Dataset records |
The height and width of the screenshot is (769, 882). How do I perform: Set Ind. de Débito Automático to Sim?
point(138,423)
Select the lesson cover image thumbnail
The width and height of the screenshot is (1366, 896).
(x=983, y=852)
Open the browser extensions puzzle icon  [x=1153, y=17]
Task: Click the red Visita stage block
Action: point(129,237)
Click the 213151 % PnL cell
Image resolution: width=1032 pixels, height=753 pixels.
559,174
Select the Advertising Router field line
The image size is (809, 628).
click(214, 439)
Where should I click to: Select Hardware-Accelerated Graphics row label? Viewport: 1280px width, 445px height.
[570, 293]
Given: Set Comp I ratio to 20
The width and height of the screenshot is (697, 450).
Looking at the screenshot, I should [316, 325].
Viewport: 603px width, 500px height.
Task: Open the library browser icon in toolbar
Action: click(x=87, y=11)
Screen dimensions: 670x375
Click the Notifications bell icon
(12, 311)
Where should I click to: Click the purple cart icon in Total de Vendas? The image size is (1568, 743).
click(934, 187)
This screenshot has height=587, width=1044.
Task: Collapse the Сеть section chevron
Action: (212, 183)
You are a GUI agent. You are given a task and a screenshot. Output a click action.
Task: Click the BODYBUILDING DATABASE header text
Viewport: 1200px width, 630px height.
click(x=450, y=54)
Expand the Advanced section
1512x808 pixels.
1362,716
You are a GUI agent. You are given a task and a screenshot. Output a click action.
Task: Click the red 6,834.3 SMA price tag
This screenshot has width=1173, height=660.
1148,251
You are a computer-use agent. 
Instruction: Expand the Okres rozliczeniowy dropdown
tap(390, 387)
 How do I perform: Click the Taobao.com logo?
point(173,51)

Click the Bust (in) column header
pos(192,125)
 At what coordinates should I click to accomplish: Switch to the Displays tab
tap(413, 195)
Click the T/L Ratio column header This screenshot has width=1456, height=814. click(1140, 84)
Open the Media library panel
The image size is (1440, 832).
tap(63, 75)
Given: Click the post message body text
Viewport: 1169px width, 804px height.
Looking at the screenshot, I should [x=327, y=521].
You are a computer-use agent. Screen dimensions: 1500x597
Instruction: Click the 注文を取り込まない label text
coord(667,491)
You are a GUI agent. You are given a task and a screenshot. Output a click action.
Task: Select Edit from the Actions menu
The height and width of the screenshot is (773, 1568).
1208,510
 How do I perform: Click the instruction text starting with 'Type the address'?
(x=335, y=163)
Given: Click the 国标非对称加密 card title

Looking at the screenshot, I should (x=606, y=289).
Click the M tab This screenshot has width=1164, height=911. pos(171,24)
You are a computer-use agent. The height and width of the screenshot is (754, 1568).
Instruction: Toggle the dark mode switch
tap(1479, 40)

What is expected | Go through the data and return every record exactly.

Answer space |
The height and width of the screenshot is (769, 882). How do I perform: Set Ind. de Débito Automático to Sim?
point(138,423)
Select the lesson cover image thumbnail
The width and height of the screenshot is (1366, 896).
(x=983, y=852)
Open the browser extensions puzzle icon  [x=1153, y=17]
Task: Click the red Visita stage block
Action: point(129,237)
Click the 213151 % PnL cell
Image resolution: width=1032 pixels, height=753 pixels.
559,174
Select the Advertising Router field line
The image size is (809, 628).
click(214, 439)
Where should I click to: Select Hardware-Accelerated Graphics row label? Viewport: 1280px width, 445px height.
[570, 293]
Given: Set Comp I ratio to 20
The width and height of the screenshot is (697, 450).
Looking at the screenshot, I should [316, 325].
Viewport: 603px width, 500px height.
Task: Open the library browser icon in toolbar
Action: click(x=87, y=11)
Screen dimensions: 670x375
Click the Notifications bell icon
(12, 311)
Where should I click to: Click the purple cart icon in Total de Vendas? The image size is (1568, 743).
click(934, 187)
This screenshot has height=587, width=1044.
Task: Collapse the Сеть section chevron
Action: (212, 183)
You are a GUI agent. You are given a task and a screenshot. Output a click action.
Task: Click the BODYBUILDING DATABASE header text
Viewport: 1200px width, 630px height.
click(x=450, y=54)
Expand the Advanced section
1512x808 pixels.
1362,716
You are a GUI agent. You are given a task and a screenshot. Output a click action.
Task: Click the red 6,834.3 SMA price tag
This screenshot has width=1173, height=660.
1148,251
You are a computer-use agent. 
Instruction: Expand the Okres rozliczeniowy dropdown
tap(390, 387)
 How do I perform: Click the Taobao.com logo?
point(173,51)

Click the Bust (in) column header
pos(192,125)
 At what coordinates should I click to accomplish: Switch to the Displays tab
tap(413, 195)
Click the T/L Ratio column header This screenshot has width=1456, height=814. click(1140, 84)
Open the Media library panel
The image size is (1440, 832).
tap(63, 75)
Given: Click the post message body text
Viewport: 1169px width, 804px height.
Looking at the screenshot, I should [x=327, y=521].
You are a computer-use agent. Screen dimensions: 1500x597
Instruction: Click the 注文を取り込まない label text
coord(667,491)
You are a GUI agent. You are given a task and a screenshot. Output a click action.
Task: Select Edit from the Actions menu
The height and width of the screenshot is (773, 1568).
1208,510
 How do I perform: Click the instruction text starting with 'Type the address'?
(x=335, y=163)
Given: Click the 国标非对称加密 card title

Looking at the screenshot, I should (x=606, y=289).
Click the M tab This screenshot has width=1164, height=911. pos(171,24)
You are a computer-use agent. The height and width of the screenshot is (754, 1568).
Instruction: Toggle the dark mode switch
tap(1479, 40)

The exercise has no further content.